What is sound?

To understand and get a feel for exactly how sound works it can help to visualize the physical movement of it in the real world and THEN realize how that movement is represented by two-dimensional images in a diagram or chart.

Let's start with this video from NPR showing what sound waves tend to "look" like using separated light beams...

Frequency & Amplitude

So how does that fuzzy, unclear, impossible to see, property of physical matter become the stereotypical "wave" image that we are used to seeing?

You will often hear sound described as a "wave", and indeed many visual representations use a wave with crests and troughs to represent sound, but as you've seen that does not mean that sound moves along a line that zig-zags through space. It's better to think of sound as the compression of the air around you. Imagine a -The visual representations we usually see are really akin to a line graph showing this compression over time.
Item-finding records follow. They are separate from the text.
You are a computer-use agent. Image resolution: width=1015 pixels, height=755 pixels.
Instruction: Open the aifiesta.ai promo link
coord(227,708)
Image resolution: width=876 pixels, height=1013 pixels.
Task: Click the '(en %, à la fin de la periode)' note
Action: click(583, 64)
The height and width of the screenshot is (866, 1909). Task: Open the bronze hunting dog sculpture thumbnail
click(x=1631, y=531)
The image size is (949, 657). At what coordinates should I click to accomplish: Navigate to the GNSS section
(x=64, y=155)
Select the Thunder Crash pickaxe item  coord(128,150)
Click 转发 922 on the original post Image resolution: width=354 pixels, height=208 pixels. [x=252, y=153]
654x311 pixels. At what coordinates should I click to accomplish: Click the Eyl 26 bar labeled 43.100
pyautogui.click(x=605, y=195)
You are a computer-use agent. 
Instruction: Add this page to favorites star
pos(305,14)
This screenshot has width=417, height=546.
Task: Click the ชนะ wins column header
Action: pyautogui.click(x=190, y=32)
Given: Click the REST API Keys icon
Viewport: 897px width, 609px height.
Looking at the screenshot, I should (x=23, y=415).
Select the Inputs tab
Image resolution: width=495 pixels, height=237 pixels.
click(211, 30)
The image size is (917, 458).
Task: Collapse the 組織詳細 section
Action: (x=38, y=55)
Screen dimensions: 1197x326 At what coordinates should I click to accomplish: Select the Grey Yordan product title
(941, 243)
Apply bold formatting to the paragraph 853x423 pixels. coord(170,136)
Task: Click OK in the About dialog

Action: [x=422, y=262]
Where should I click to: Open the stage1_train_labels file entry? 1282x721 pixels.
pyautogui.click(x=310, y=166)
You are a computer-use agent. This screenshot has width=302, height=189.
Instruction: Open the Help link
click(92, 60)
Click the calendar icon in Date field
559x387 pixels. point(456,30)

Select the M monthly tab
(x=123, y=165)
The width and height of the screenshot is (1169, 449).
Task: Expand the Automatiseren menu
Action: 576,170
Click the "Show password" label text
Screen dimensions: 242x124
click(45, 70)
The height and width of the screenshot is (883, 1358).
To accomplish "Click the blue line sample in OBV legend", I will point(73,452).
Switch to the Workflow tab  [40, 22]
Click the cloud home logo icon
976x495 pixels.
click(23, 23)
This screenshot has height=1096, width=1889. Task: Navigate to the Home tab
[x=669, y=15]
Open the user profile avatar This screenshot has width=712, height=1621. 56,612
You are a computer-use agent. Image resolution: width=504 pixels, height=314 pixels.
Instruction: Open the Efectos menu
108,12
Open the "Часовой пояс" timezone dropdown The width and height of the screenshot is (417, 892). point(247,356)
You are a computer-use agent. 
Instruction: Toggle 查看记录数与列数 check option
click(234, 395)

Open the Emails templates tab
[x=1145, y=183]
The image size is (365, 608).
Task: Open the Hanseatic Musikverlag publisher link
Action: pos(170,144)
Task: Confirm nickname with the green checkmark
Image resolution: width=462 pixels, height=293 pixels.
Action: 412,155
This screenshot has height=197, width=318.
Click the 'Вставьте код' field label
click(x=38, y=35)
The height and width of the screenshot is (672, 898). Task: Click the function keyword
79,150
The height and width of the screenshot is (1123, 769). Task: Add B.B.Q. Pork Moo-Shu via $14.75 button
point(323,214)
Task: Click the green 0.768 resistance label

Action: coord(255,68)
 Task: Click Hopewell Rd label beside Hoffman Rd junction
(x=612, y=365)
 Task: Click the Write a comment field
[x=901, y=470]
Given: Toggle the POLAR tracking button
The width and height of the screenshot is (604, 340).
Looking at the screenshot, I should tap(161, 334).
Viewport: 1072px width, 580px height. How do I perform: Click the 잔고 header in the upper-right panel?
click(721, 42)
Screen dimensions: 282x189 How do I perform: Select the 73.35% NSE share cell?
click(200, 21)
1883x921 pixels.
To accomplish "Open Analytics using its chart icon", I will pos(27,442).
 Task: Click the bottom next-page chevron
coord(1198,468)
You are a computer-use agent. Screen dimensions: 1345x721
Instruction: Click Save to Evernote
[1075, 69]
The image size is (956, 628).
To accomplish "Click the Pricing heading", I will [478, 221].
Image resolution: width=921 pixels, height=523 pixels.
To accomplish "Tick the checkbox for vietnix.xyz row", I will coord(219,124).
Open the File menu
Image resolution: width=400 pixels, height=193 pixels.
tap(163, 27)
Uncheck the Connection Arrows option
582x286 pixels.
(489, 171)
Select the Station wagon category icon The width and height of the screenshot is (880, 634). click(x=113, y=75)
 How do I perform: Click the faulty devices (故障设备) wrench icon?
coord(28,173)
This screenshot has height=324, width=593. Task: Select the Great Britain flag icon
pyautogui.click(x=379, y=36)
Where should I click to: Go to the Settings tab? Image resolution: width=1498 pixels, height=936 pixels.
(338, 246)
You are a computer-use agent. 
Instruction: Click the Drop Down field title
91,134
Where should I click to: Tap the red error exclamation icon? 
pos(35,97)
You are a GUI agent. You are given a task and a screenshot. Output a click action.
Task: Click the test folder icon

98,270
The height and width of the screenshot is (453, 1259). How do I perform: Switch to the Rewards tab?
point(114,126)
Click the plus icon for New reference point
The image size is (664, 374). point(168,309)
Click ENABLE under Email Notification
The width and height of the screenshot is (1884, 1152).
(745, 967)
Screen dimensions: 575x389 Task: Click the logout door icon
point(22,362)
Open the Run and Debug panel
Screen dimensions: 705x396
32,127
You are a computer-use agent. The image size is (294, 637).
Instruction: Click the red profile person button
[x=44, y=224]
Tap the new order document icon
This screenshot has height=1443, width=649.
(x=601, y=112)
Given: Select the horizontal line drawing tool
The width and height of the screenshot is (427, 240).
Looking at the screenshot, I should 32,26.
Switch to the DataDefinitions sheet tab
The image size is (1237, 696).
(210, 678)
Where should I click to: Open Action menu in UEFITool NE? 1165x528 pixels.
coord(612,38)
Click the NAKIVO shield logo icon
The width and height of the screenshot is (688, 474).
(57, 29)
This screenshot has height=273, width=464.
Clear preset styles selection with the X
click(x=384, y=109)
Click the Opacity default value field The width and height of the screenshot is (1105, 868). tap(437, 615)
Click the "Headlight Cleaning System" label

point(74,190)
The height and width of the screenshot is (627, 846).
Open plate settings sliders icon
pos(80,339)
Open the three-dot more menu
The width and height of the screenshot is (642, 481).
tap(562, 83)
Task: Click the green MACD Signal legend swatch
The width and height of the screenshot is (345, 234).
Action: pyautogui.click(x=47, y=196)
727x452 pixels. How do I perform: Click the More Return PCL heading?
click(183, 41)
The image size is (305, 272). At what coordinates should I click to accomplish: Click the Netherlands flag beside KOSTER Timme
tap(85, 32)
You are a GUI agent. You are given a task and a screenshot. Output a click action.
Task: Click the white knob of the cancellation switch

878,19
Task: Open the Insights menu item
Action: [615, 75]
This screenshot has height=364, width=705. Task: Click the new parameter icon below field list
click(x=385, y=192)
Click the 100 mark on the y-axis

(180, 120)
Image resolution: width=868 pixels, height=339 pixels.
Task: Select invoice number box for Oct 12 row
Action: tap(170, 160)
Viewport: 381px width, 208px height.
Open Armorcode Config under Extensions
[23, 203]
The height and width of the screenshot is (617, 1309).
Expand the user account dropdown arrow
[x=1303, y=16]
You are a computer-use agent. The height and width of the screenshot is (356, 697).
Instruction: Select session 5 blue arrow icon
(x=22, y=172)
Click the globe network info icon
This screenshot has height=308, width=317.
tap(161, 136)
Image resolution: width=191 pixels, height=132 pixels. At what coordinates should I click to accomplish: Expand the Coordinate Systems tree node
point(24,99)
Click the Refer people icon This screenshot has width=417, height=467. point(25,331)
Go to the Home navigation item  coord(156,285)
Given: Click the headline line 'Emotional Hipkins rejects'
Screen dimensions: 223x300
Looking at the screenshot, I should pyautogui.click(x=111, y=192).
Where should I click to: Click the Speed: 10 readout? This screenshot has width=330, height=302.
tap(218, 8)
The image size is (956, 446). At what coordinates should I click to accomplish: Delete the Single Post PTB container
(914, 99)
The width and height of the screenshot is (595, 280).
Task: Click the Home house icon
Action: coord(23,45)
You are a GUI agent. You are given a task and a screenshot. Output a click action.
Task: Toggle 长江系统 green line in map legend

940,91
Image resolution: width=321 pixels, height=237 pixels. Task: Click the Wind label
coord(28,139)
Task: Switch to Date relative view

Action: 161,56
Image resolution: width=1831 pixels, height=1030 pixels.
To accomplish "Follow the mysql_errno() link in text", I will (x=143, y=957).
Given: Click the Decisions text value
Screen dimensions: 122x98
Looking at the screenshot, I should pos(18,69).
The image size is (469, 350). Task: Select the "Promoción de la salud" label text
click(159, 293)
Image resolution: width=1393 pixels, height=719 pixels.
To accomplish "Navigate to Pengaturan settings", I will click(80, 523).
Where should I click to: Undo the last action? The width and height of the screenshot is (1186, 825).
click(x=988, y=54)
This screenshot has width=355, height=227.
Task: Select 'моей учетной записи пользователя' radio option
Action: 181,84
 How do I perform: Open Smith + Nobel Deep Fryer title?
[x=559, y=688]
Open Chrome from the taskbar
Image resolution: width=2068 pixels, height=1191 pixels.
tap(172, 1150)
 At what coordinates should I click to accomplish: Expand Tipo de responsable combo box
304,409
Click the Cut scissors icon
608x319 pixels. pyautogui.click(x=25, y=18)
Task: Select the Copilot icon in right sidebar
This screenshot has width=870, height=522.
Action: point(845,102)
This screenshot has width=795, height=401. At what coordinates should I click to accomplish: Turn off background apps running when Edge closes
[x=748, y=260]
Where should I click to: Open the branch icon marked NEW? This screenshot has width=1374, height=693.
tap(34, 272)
Vertical is the compression strength. Horizontal is the time passed.


Amplitude: a measure of movement from an equilibrium or resting state.

The word "amplitude" can technically encompass the change of something over a specific time or distance as well as the range of the change, but in terms of audio time is best described by frequency. With audio it is usually inferred that the starting position is the complete lack of a signal and therefore the amplitude is left only to describe the intensity of the signal at any given point in time.

Waveform: the shape of a graph that represents the compressions of a signal over a time or distance.

As you can see in the diagram to the side, and by listening to the audio clip on the right, the visual "wave" matches the general volume level of the audio clip. When the audio increases the wave gets higher as a representation of that increase. What's important to know is that this is an incredibley simplified overview of the entire sound clip. The phrase "waveform" will typically refer to only a very small section of the audio clip. If we were to zoom in on the surface of that line we'd see that it's not a smooth line at all.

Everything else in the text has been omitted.